**SOURCE TEXT:**
[Start of Attachment]

Advancing educators and education by defining the components and evidence associated with educational scholarship.

Author information

1
Office of Educational Services, Medical College of Wisconsin, Milwaukee, Wisconsin 53226, USA. dsimpson@mcw.edu

Abstract

OBJECTIVE:

This study aimed to establish documentation standards for medical education activities, beyond educational research, for academic promotion consistent with principles of excellence and scholarship.

METHODS:

In 2006 a Consensus Conference on Educational Scholarship was convened by the Association of American Medical Colleges (AAMC) Group on Education Affairs (GEA) to outline a set of documentation standards for use by educators and academic promotion committees. Conference participants' work was informed by more than 15 years of literature on scholarship, educator portfolios and academic promotion standards.

RESULTS:

The 110 conference participants, including medical school deans, academic promotion committee members, department chairs, faculty and AAMC leaders, re-affirmed the 5 education activity categories (teaching, curriculum, advising and/or mentoring, education leadership and/or administration, and learner assessment), the contents of each category, and cross-category documentation standards. Educational excellence requires documentation of the quantity and quality of education activities. Documenting a scholarly approach requires demonstrating evidence of drawing from and building on the work of others, and documenting scholarship requires contributing work through public display, peer review and dissemination; both involve engagement with the community of educators. Implementation of these standards - quantity, quality and engagement with the education community - should occur in parallel with the development of an infrastructure to support educators, including sustained faculty development for educators, access to educational resources and journals, peer review mechanisms and consultation and support specific to each activity category.

CONCLUSIONS:

Educators' contributions to their institutions must be visible to be valued. The establishment of documentation standards for education activities provides the foundation for academic recognition of educators.

[End of Attachment]

**TASK BRIEF:**
Answer these from the educational scholarship abstract:
1. Which group convened the 2006 Consensus Conference on Educational Scholarship?
2. How many people took part in the conference?
3. According to the conclusions, what must educators' contributions to their institutions be in order to be valued?

**THE DATA:**

[Start of Attachment]

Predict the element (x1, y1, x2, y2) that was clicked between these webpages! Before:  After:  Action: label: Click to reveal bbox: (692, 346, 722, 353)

[End of Attachment]

**ANSWER SECTION:**
1. The Association of American Medical Colleges (AAMC) Group on Education Affairs (GEA).
2. 110.
3. Visible.